** The data follows **
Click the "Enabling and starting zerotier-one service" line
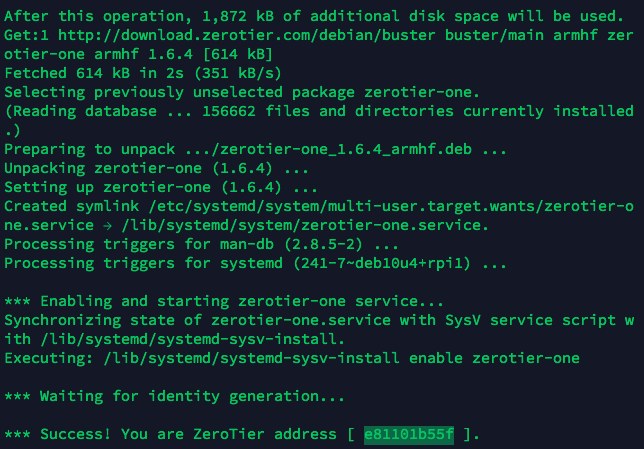 (224, 302)
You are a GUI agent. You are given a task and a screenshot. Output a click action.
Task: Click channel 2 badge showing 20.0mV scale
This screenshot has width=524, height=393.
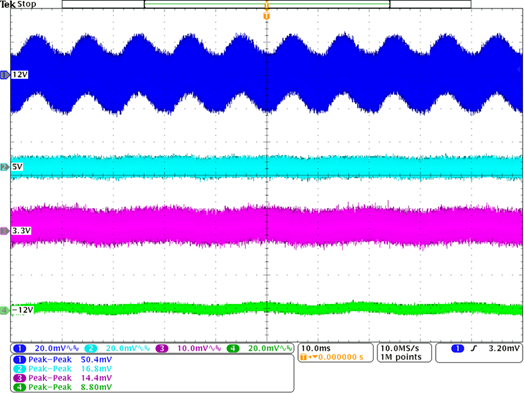tap(91, 349)
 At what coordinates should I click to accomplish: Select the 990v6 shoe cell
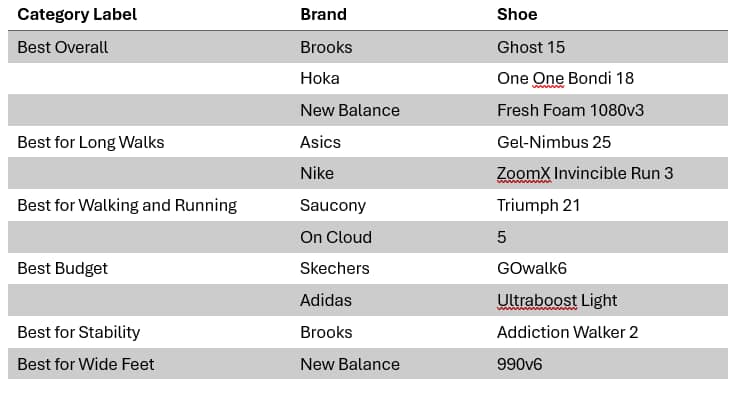pyautogui.click(x=520, y=364)
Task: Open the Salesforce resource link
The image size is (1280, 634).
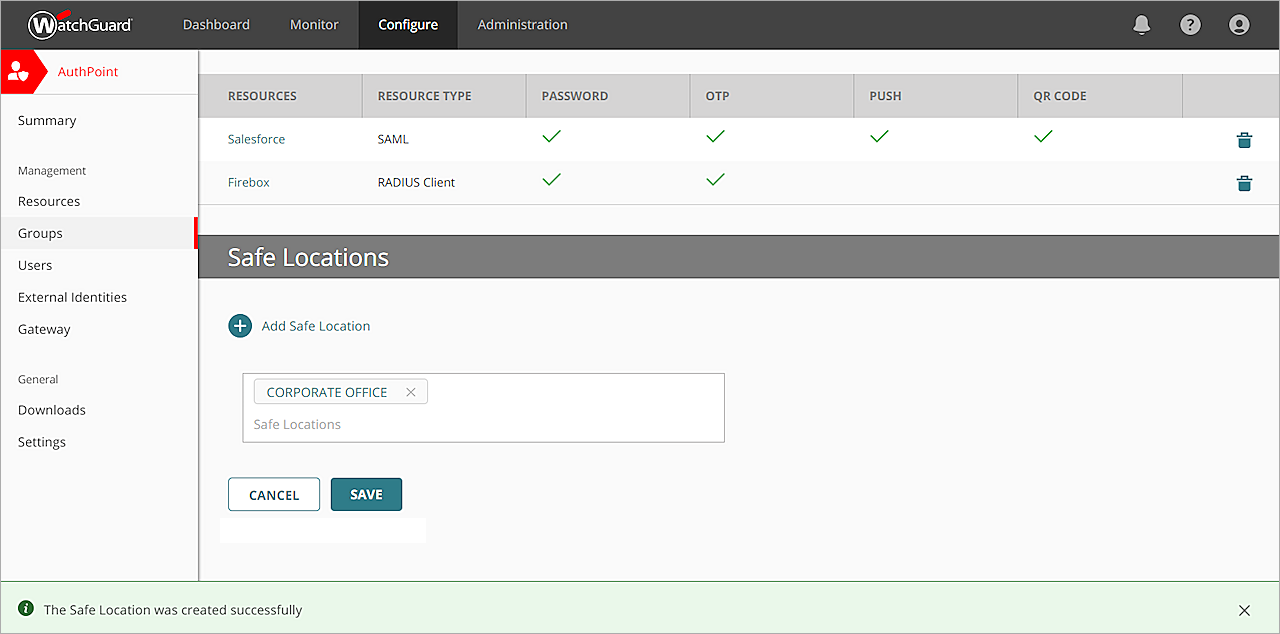Action: coord(256,140)
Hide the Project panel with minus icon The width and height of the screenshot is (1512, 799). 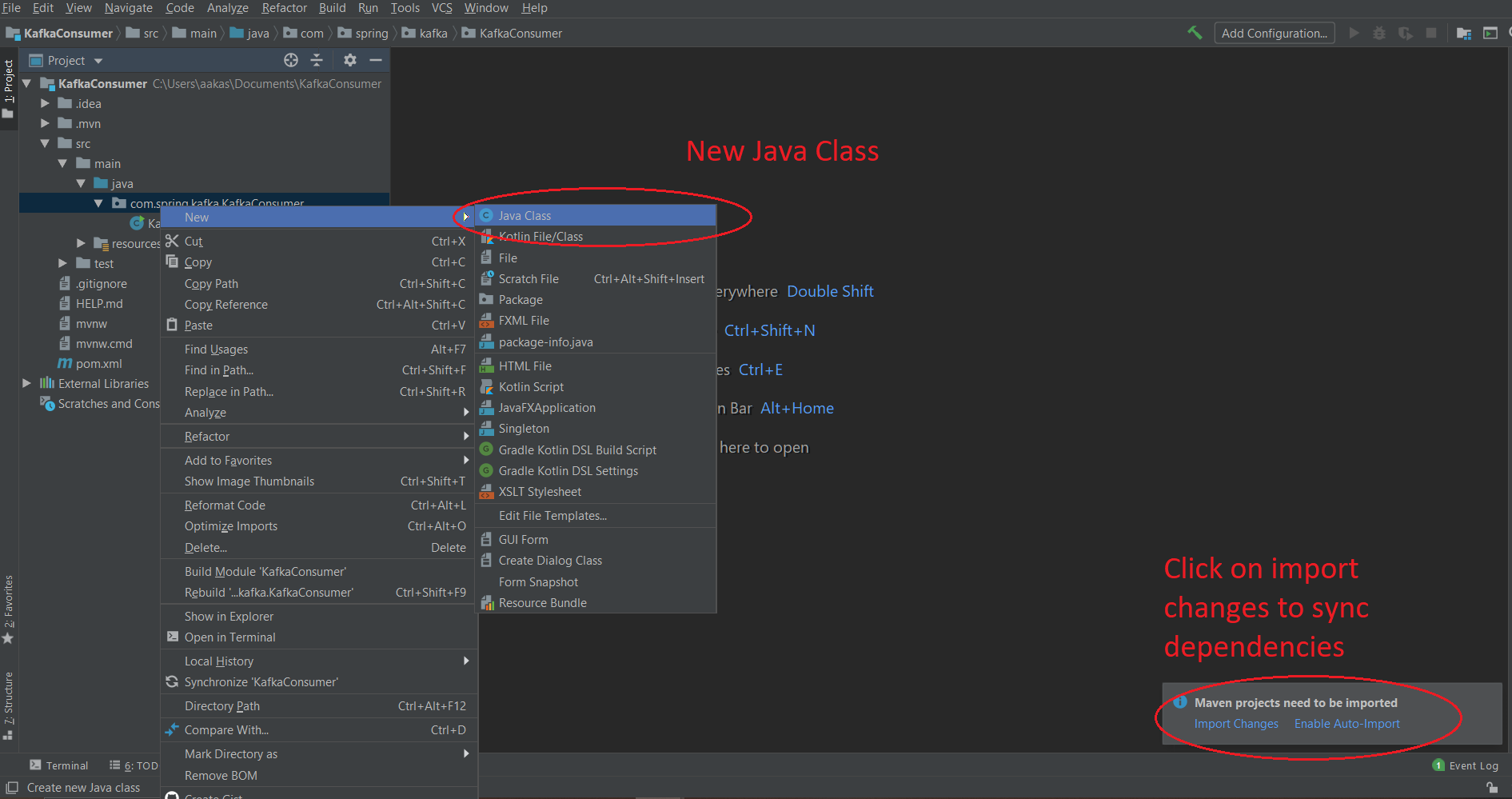tap(376, 60)
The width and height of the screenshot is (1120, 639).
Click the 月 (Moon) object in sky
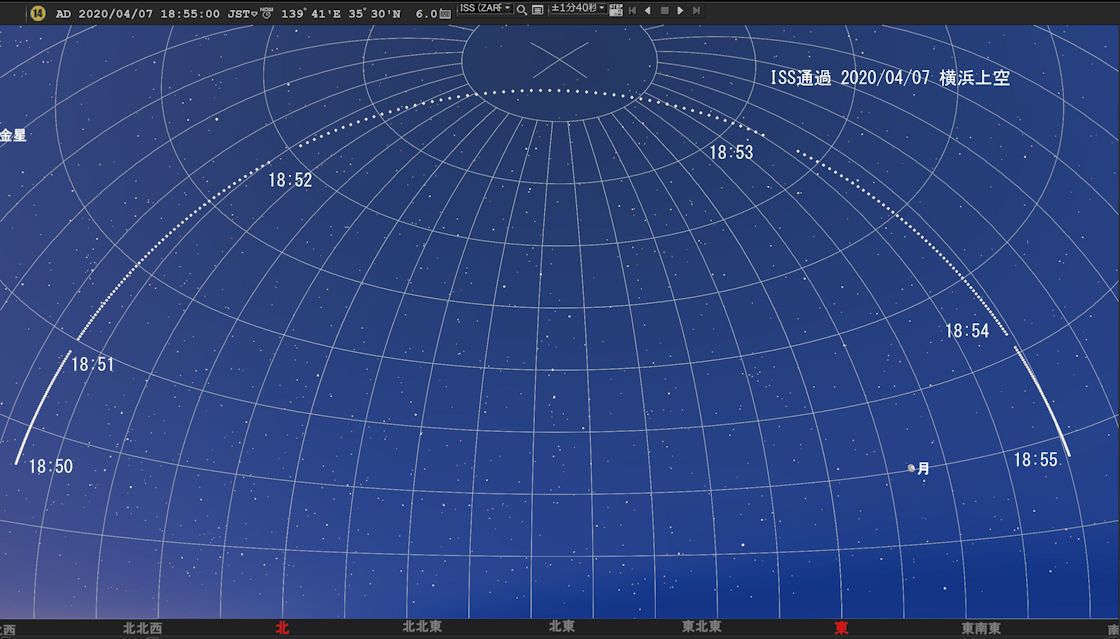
** End of The data **
● **Exercise requirements**
The lines from the one that contains "The width and height of the screenshot is (1120, 639)." through the end of the data, repeated exactly and with no pictures, make up the whole answer.

● **Response box**
The width and height of the screenshot is (1120, 639).
Click the 月 (Moon) object in sky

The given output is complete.